# Working data
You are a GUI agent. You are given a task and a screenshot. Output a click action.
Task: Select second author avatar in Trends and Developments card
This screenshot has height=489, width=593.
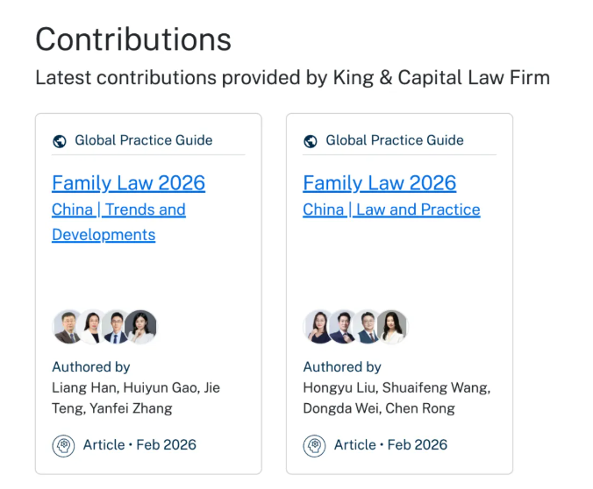click(x=92, y=327)
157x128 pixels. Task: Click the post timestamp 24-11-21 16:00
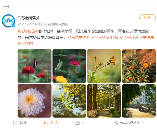[30, 24]
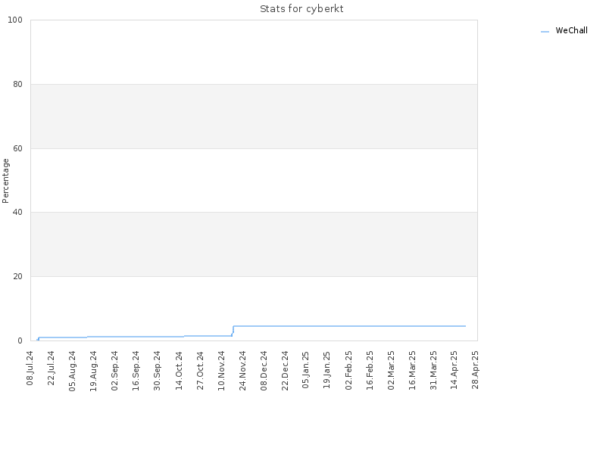Click the 08.Jul.24 x-axis date label
606x454 pixels.
(x=30, y=368)
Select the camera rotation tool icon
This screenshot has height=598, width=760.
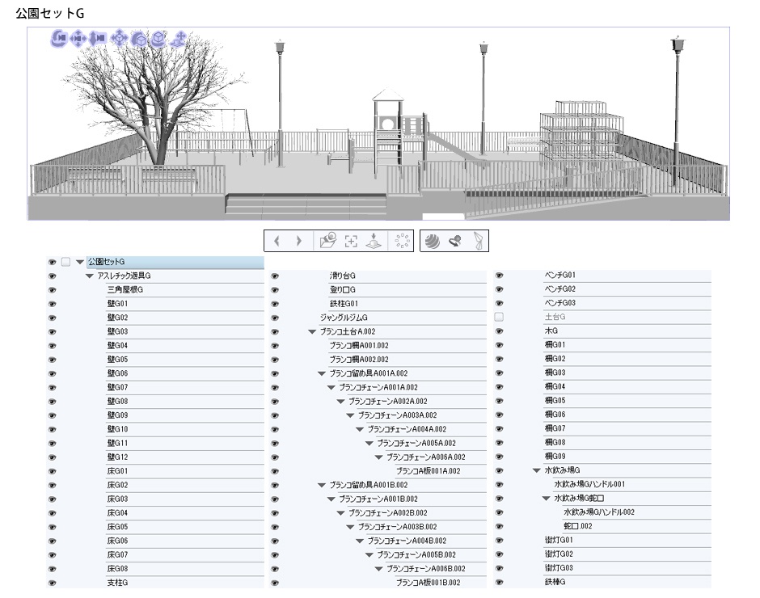(x=57, y=40)
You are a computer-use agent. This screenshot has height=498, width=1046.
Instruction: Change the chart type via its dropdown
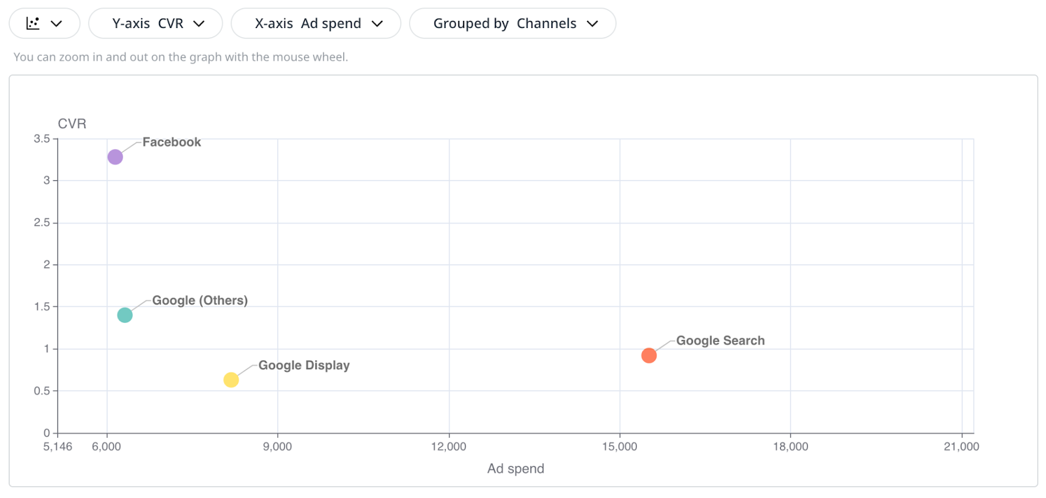coord(44,22)
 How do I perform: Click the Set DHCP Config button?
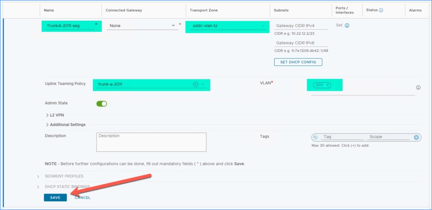298,62
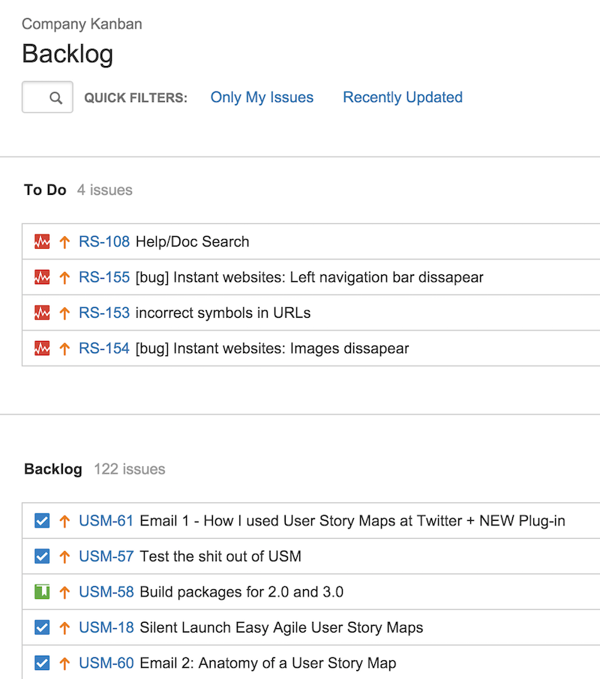Toggle the Only My Issues quick filter
The height and width of the screenshot is (679, 600).
point(262,97)
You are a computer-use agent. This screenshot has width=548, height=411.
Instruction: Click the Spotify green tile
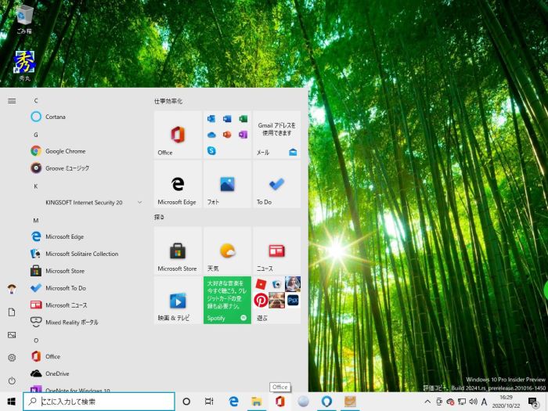click(227, 300)
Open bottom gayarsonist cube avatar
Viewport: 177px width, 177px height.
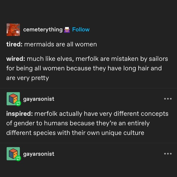(13, 153)
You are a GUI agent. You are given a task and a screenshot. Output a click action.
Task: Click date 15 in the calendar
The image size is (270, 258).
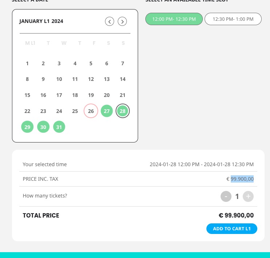point(27,95)
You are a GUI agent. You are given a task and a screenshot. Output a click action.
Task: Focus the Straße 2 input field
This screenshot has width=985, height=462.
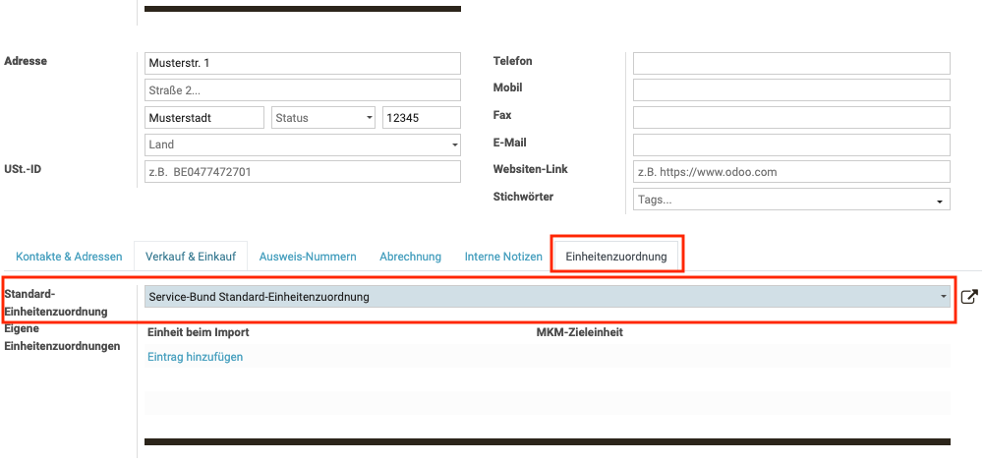[x=302, y=90]
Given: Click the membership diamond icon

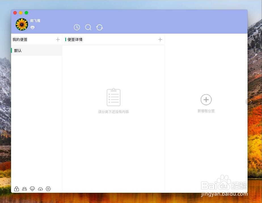Looking at the screenshot, I should [32, 189].
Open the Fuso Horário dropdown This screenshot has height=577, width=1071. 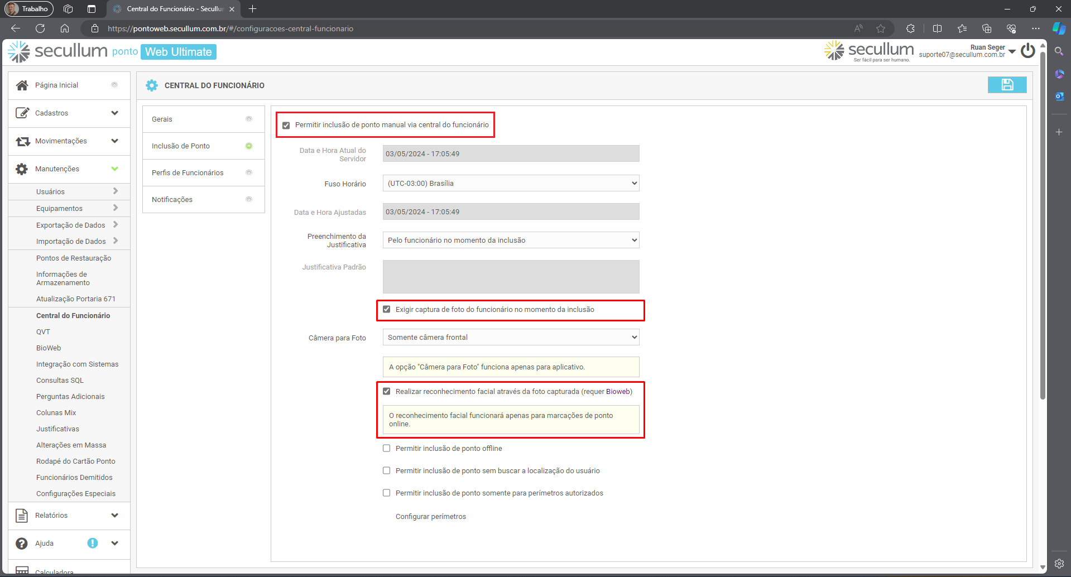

# Your task
Copy every record exactly, without the pictures.

# Solution to this exercise
You are a GUI agent. You are given a task and a screenshot. Output a click action.
Task: Select second author avatar in Trends and Developments card
This screenshot has height=489, width=593.
click(x=92, y=327)
157x128 pixels. Task: Click the post timestamp 24-11-21 16:00
[30, 24]
Click the 08.Jul.24 x-axis date label
606x454 pixels.
(x=30, y=368)
Select the camera rotation tool icon
This screenshot has height=598, width=760.
(x=57, y=40)
You are a computer-use agent. This screenshot has height=498, width=1046.
Instruction: Change the chart type via its dropdown
coord(44,22)
 How do I perform: Click the Set DHCP Config button?
298,62
Toggle the Only My Issues quick filter
The height and width of the screenshot is (679, 600).
point(262,97)
You are a computer-use agent. This screenshot has width=548, height=411.
Instruction: Click the Spotify green tile
click(227, 300)
Open bottom gayarsonist cube avatar
Viewport: 177px width, 177px height.
(13, 153)
You are a GUI agent. You are given a task and a screenshot. Output a click action.
Task: Click date 15 in the calendar
The image size is (270, 258).
point(27,95)
You are a GUI agent. You are given a task and a screenshot. Output a click action.
Task: Focus the Straße 2 input field
This screenshot has width=985, height=462.
[x=302, y=90]
Given: Click the membership diamond icon

Looking at the screenshot, I should [32, 189].
Open the Fuso Horário dropdown This screenshot has height=577, width=1071. 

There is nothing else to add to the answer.